The Clergy and Economists: Two Windows on Common Objectives
In Defense of Economic Pain
No economist would claim that the wealth realized through market cooperation is all gain and no pain. Profits and losses are inherent features of market competition, and as Milton Friedman emphasized many times, the losses are as important as the profits. Those failing to use their resources to best serve others suffer losses as their resources and opportunities are competed away by those doing a better job serving others. The resulting bankruptcies, layoffs, and financial reversals are painful, and we all suffer that pain from time to time. This pain is easily seen, widely condemned, and invariably blamed on the dog-eat-dog callousness of the market. Economists are commonly criticized for condoning this economic pain and defending the market process that inflicts it. However, as seen through the economists’ window on the world, the pain inflicted by markets is essential to communicating the information and incentives that create the social cooperation from which we all benefit.
While no one enjoys pain imposed by market competition, living in an economy that failed to impose that pain would be far worse. Living in such an economy has much the same disadvantage as living in a body that did not register pain. A few unfortunate infants are born without the ability to feel pain—a defect known as congenital analgesia. These children seldom live long, dying early from injuries they never feel or learn to avoid. As with physical pain, the economic pain imposed by markets informs people when they are making harmful economic decisions and motivates them to either correct those decisions or transfer the resources under their control to those who will make better use of them.
When governments go beyond moderate attempts to disguise the pain of market incentives their citizens suffer far greater pain from a general waste of resources. Parents of a child with congenital analgesia would, if they could, move that child into a body that imposed pain. Similarly, when people can migrate across borders, the flow is overwhelmingly away from countries where authorities are aggressively attempting to suppress the pain of market incentives as parents move themselves and their children to countries where that pain is given freer rein.

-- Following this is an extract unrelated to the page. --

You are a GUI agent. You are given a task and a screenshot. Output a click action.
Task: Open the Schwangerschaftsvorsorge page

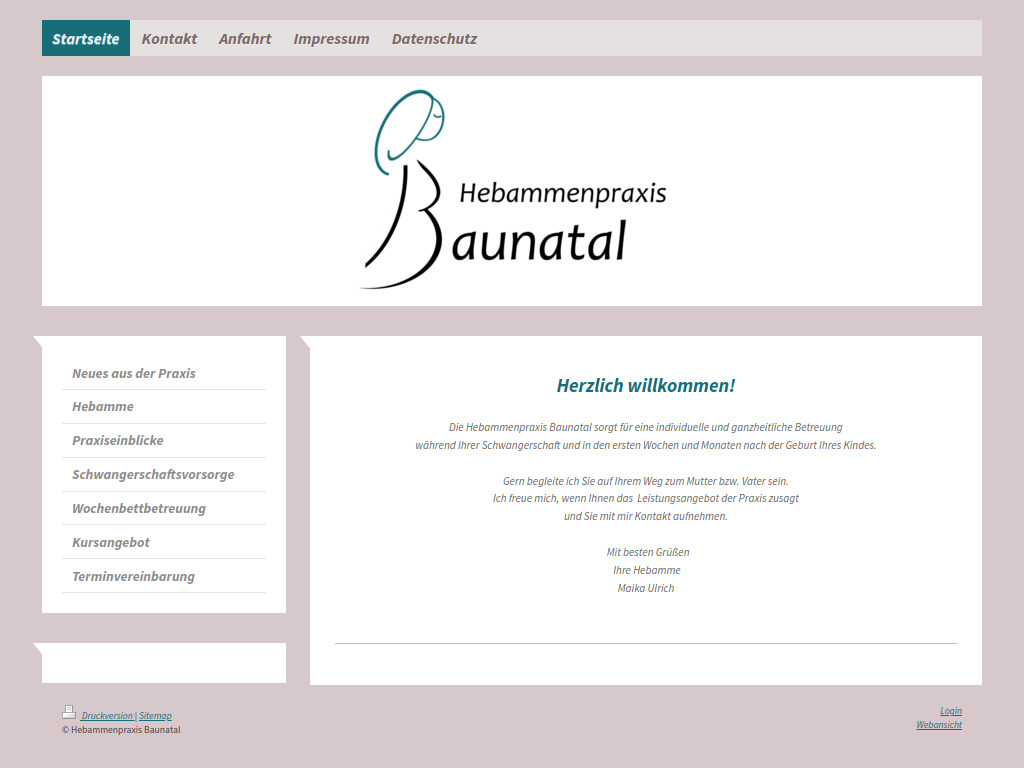(x=153, y=474)
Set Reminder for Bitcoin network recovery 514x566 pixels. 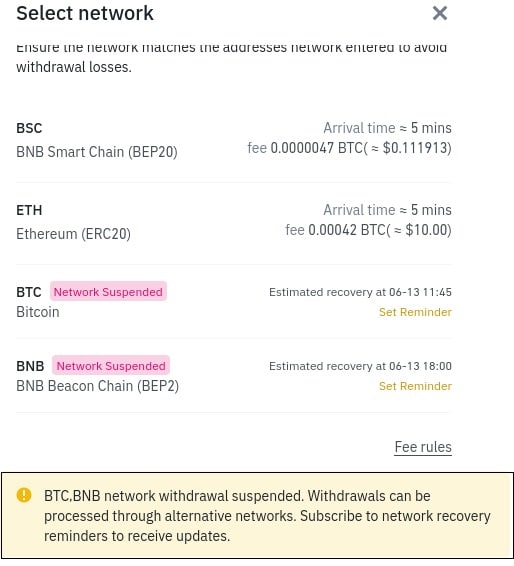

Economists Are Interested in Money
Economists are interested in the role of money in the economy because it is important to communicating the incentives economists believe serve to make the world a better place. Money is not of interest to economists as an end in itself, as common criticisms of economists seem to imply. Economists see money as a convenient claim on goods and services that facilitates the exchanges and from which market prices, denominated in money, naturally emerge. Money is then nothing more than the physical material that embodies those prices that communicate the information and incentives that economists see as creating more social cooperation, opportunity, and prosperity—the ends in which economists are very much interested.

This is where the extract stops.